Nicola Vincent-Abnett

Nicola Vincent-Abnett
"Savant" for Solaris, Wild's End, Further Associates of Sherlock Holms, more Wild's End

Sunday 10 June 2012

There is No Time to be Sick


There are huge advantages to being a writer. There are huge advantages to being freelance.
The downside is an unwillingness to turn down any job, or to leave my desk for more than a few hours at a time. This is how I live and work.
Getting sick is not really an option.
Naturally, I do get sick. I am, after all, only human.
I try not to think about it, and I certainly try not to talk about it.
I try not to tweet or FaceBook my complaints and ailments such as they are, as infrequently as they occur.

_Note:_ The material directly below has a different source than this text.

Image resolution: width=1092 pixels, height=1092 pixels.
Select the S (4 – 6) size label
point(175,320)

They too, however, have their uses.
I am in the unenviable position of being able to sit and write in bed, if I so desire. Nothing need stop me from working, including altered states of mind brought on by... Well... Brought on by anything. A decent temperature can alter my state of mind enough to make what I write odd or surreal or interesting, or just unlike anything I might usually do.
This is a good thing.
So, when I get sick, on those rare occasions when I don’t feel able to get up and face the World in a meaningful way, I don’t just stay in bed and watch bad tv and swallow my weight in paracetamol. 

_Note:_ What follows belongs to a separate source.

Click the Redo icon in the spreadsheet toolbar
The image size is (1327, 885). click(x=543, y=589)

When I get sick, on those rare occasions when I don’t feel I can continue with the project that I might be working on, I do, nonetheless, take a laptop to bed with me, and I write. Sometimes, I write the stuff of fever dreams, and there’s unlikely to be any immediate use for the words I produce.

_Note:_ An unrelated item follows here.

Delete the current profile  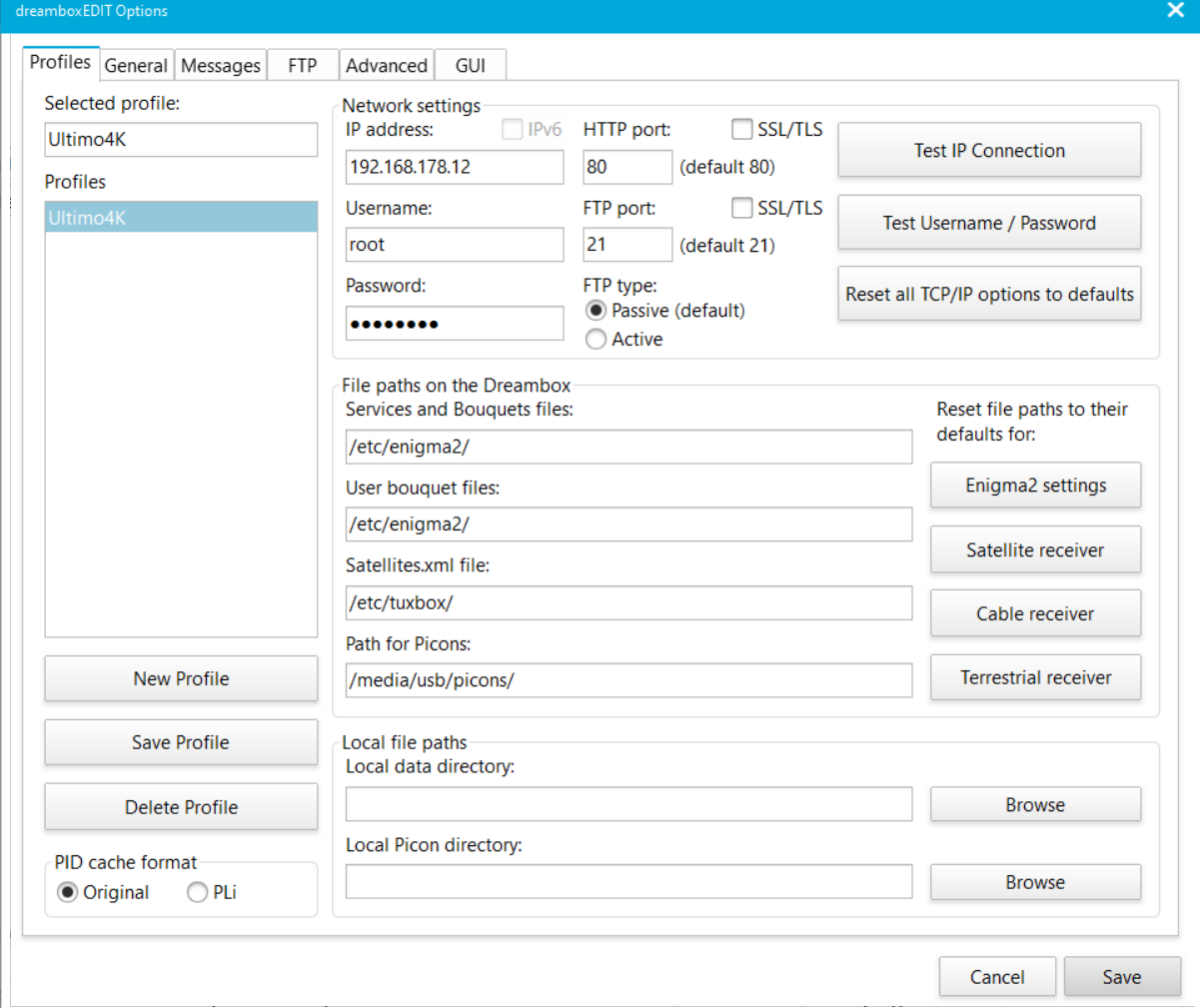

Those words are useful, though. They’re useful if they remind me what being sick feels like. They’re useful if they remind me of altered physical and mental states. They’re useful if they describe unmedicated pain and medicated indifference. They’re useful if they capture the fraying edges of the human condition in all its physical frailty.
A sick day can be an inconvenience, might not be very pleasant, and I’m not about to wish one on myself, or on you, for that matter, but, for artistic purposes at least, a sick day need not be a lost day.